Bewegungsprofile

Datenübergabe von A1 für Experte „vertretbar“

Web
25.03.2020 08:59

Dass der Bundesregierung in der Vorwoche anonymisierte Bewegungsdaten von A1-Kunden zur Verfügung gestellt wurden, um dem Krisenstab eine Überprüfung zu ermöglichen, ob die in der Corona-Krise ausgerufenen Ausgangsbeschränkungen eingehalten werden, hat für Diskussionen unter Datenschützern gesorgt. Für den Wiener Datenschutzexperten Günther Leissler war dieser Schritt rechtlich vertretbar.

Mit A1 hatte das größte Telekomunternehmen des Landes Bewegungsprofile von Handy-Nutzern im gesamten Bundesgebiet weitergegeben. Das Unternehmen betonte, dass sich anhand der übermittelten Daten keinerlei Rückschlüsse auf den einzelnen Benutzer ziehen hätten lassen. Jedes Handy habe für das Tracking eine zufällig generierte Nummer zugewiesen bekommen, die nach 24 Stunden wieder frisch vergeben wurde. Damit sei Anonymität gewährleistet gewesen. Dessen ungeachtet kritisierten Datenschützer und die Opposition diese Maßnahme und orteten eine mangelnde Rechtsgrundlage bzw. meldeten grundrechtliche Bedenken an.

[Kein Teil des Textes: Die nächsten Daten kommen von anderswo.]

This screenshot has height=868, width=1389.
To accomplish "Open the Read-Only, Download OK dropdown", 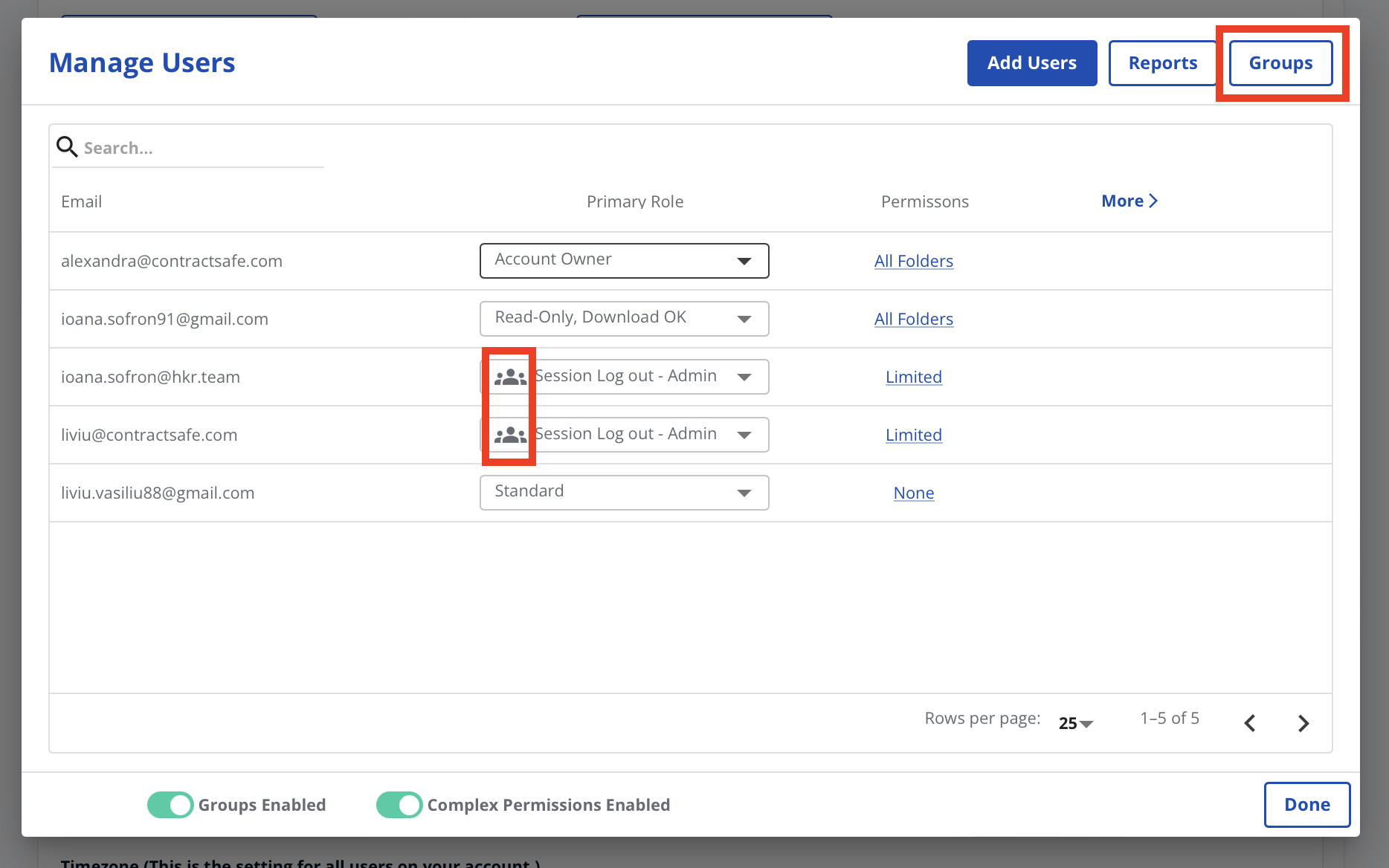I will pyautogui.click(x=744, y=318).
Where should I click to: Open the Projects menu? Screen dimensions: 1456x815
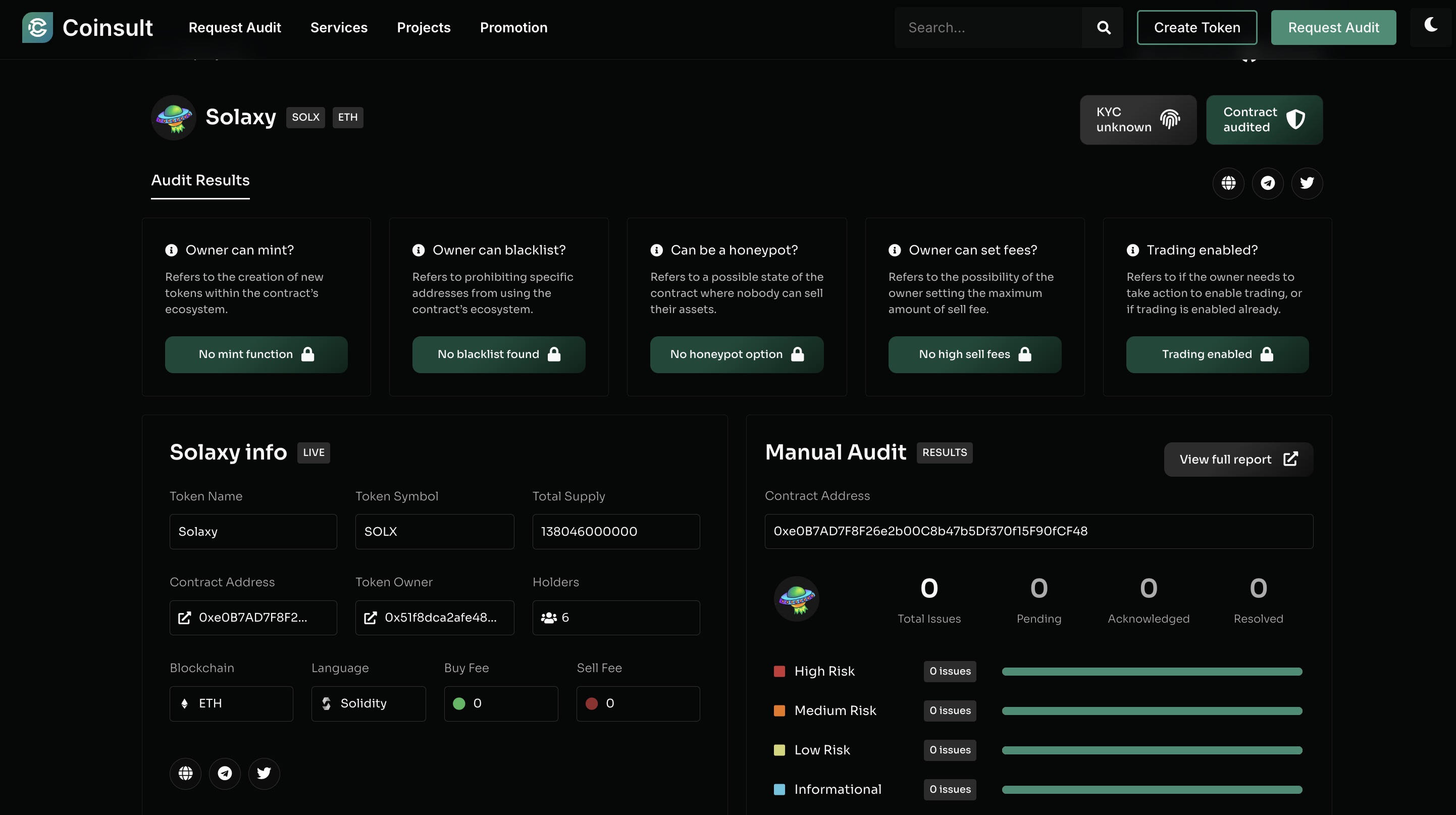coord(424,27)
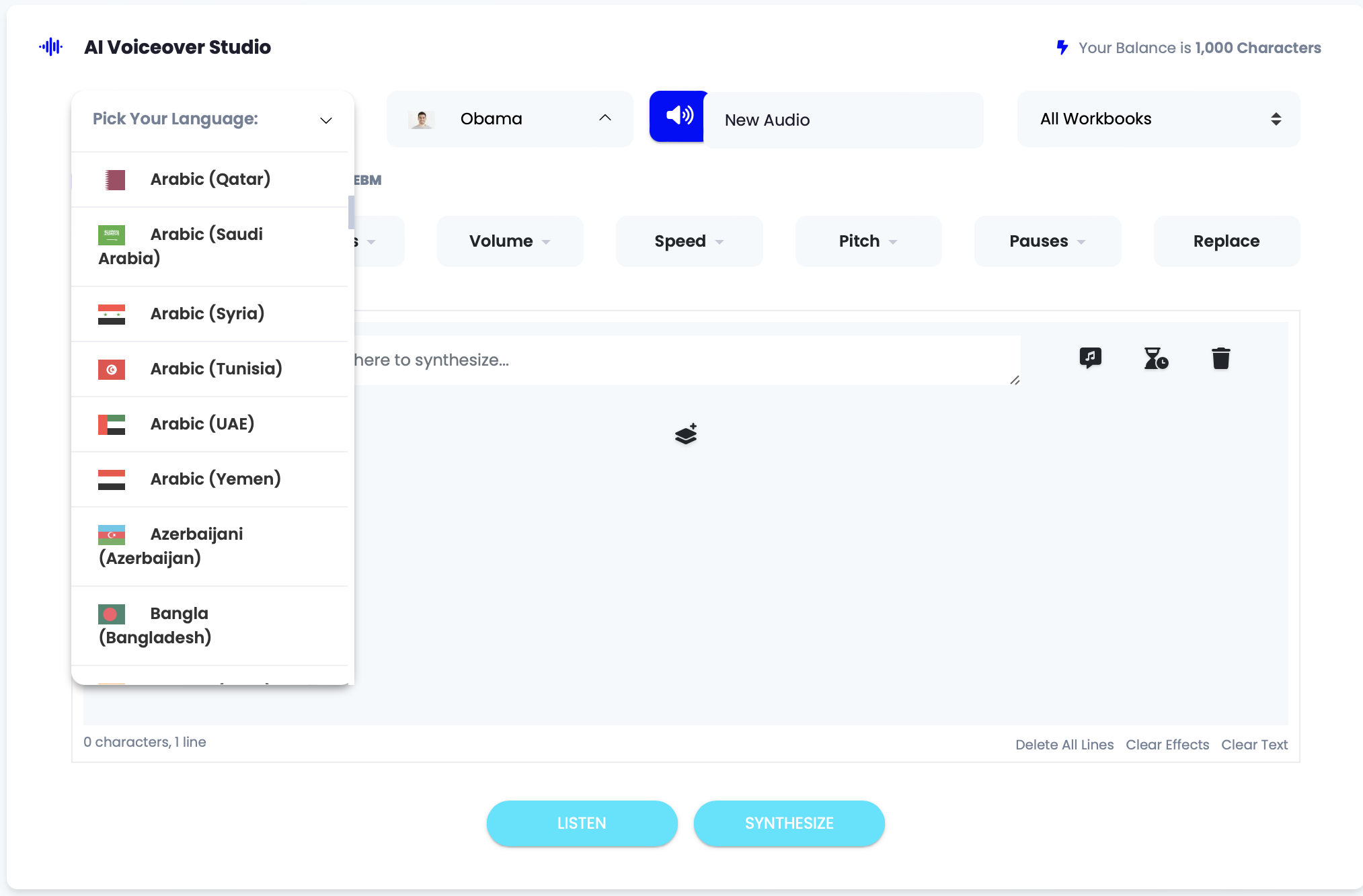The height and width of the screenshot is (896, 1363).
Task: Click the lightning bolt balance icon
Action: click(1062, 48)
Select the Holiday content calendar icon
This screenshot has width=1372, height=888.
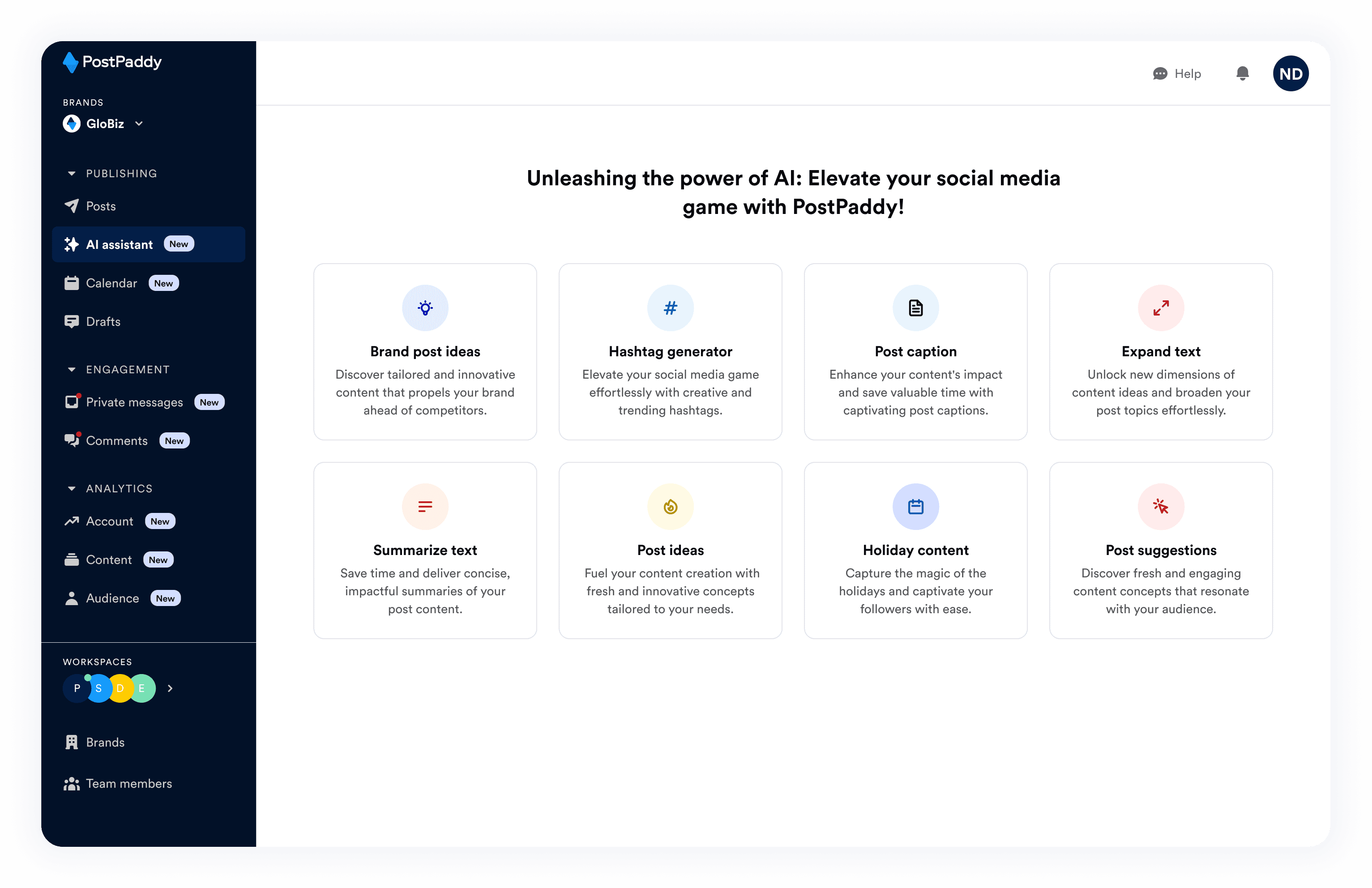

Günther Leissler, Experte für Datenschutzrecht und Vorsitzender der AG Datenschutz im Österreichischen Rechtsanwaltskammertag, geht davon aus, dass A1 beim Datensammeln auf ein Clustermodell zurückgegriffen hat. „Das verhindert, dass einige ausgewiesen werden, sondern zeigt, wie wir uns als Masse verhalten.“ Unter der Voraussetzung, dass bei diesem Vorgang Anonymisierung gegeben war, „war das etwas, das durchaus vertretbar war“, sagte Leissler am Dienstag. In der Corona-Krise finde - was den Datenschutz betrifft - ein Paradigmenwechsel statt, der das Allgemeinwohl in den Vordergrund rücke.

Nutzung persönlicher Daten mit EU-Recht vereinbar
Auch die EU-Kommission hält es aus datenschutzrechtlicher Sicht für möglich, sensible persönliche Daten im Kampf gegen die Ausbreitung des neuartigen Coronavirus zu verwenden. Prinzipiell sei die Verarbeitung persönlicher Daten mit Bezug zur Gesundheit laut EU-Datenschutzvorgaben zwar verboten, sagte ein Sprecher der Brüsseler Behörde. Der Schutz der öffentlichen Gesundheit könne aber ein rechtliches Motiv für eine Ausnahme von dieser Regel sein.

Die statistische Auswertung anonymisierter Massendaten ist demnach ohne Weiteres mit der europäischen Datenschutzgrundverordnung (DSGVO) vereinbar. Und auch der Austausch und die Auswertung personenbezogener Daten sei „aus Gründen des Gemeinwohls“ möglich, sagte der Kommissionssprecher. Die jeweilige nationale Gesetzgebung der EU-Mitgliedstaaten müsse den rechtlichen Rahmen für eine derartige Abweichung von der DSGVO definieren.

App als „Ausweis“ in China
Viele asiatische Länder und besonders China gehen bei der Auswertung persönlicher Daten mit neuen Technologien zur Bekämpfung von Covid-19 noch deutlich weiter. Die chinesischen Technologie-Riesen Alibaba und Tencent haben Handy-Anwendungen entwickelt, die auf Basis von Bewegungs- und Interaktionsprofilen das Risiko einer Infizierung mit dem Virus bewerten und farblich darstellen. In mehreren Städten müssen sich Menschen mittlerweile mit dieser App „ausweisen“, um etwa die öffentlichen Verkehrsmittel nutzen zu dürfen.